Some of the student reporters also participated in the rally, carrying signs and joining in the call for change, though students said they worked to create a distinction between their personal beliefs and their reporting.
“We’ll be snapping pictures but we’ll also be cheering and shouting,” said Emma Dowd, The Eagle Eye’s co-editor in chief. “We all have personal opinions, so in our covering of the story, we are going to be as neutral as we can be. The facts. What happens. But in our personal lives, many of us feel very passionately about what this movement is aiming towards.”
Though she attended the rally as a reporter, Avni Singh, a senior at Thomas Jefferson High School for Science and Technology in Alexandria, Va., and the production editor for the school’s newspaper, TJ Today, said she experienced a few different emotions while covering the march. She said it was sad hearing people discuss their experiences with gun violence, but she was relieved seeing so many people gathered to rally for change.
“I didn’t expect it to affect me as much as it did,” Singh said. “I really think everyone should have this experience in their lifetime.”
Around the country
With more than 800 sister marches held around the world, student reporters across the nation had the opportunity to cover the historic movement. Journalists at Robinson High School’s RHS Today covered their Tampa, Fla. rally.
The school did not allow anyone to promote the rally, said Macy McClintock, an RHS junior and a managing editor for RHS Today. Students were not allowed to hang posters or coordinate buses to the event. The paper decided to make the censorship the story.
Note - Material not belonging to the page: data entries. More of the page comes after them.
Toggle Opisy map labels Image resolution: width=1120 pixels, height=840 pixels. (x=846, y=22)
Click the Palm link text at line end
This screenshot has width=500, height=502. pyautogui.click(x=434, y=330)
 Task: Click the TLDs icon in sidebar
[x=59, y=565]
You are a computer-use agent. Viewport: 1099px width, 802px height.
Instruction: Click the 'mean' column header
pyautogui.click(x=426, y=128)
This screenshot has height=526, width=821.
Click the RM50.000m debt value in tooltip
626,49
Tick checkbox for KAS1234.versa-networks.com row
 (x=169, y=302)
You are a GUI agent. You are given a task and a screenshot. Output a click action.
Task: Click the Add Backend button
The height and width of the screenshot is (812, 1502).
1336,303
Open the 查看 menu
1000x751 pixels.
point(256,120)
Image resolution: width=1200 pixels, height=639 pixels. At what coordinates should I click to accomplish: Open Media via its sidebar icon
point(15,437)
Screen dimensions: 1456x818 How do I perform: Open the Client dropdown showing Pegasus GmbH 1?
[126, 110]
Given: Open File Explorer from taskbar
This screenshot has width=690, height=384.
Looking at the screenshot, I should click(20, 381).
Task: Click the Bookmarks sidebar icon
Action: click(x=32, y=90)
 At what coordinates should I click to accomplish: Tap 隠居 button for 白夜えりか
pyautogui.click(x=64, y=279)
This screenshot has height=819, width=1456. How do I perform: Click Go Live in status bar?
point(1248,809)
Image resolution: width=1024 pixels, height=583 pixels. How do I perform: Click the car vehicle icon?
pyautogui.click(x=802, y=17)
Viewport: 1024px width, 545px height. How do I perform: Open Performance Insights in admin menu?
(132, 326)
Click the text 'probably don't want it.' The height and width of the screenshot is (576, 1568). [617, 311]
“That became the angle, how kids were using their voices even when they’re limited,” McClintock said.
Another Tampa high school’s newspaper had a different approach to its coverage. Marin Fehl, a sophomore page editor at Hillsborough High School’s The Red and Black, said she took photos at the event and interviewed the mayor and a state representative. But, overall, Fehl said they wanted the focus to be on student activism.
“A lot of them related to this,” Fehl said. “[The shooting] was such close proximity.”
Louisiana State University’s The Daily Reveille staff covered rallies in the state’s two biggest cities: Baton Rouge and New Orleans.
“The biggest thing I told [my reporters] was to ask students ‘why are you out here, what inspired you?'” said Evan Saacks, an LSU sophomore and The Daily Reveille’s news editor. “I want to tell LSU what is happening. I’d really like to capture LSU’s voice and present it in a way they can read it.”
In Seattle, The Ballard Talisman from Ballard High School had to work to ensure its coverage was neutral, as some staff members were participating in the march. Those who did participate did not contribute to the reporting, and those out on assignment were there to report but not participate. Senior political correspondent Oscar Zahner said he did not want people who disagreed with the movement’s message to feel “sidelined” by their coverage.
“Objective coverage is the best way to give the movement exposure,” Zahner said.
Working with professionals
While most student journalists covered the events for their own school publications, others were able to share their reporting with commercial news outlets.
Staff members of The Eagle Eye were featured as guest editors with Britain’s The Guardian for its rally coverage, while reporters for The Wilson Beacon at Woodrow Wilson Senior High School in D.C. worked with The Huffington Post, who tagged and tweeted the Beacon to their 11.5 million followers.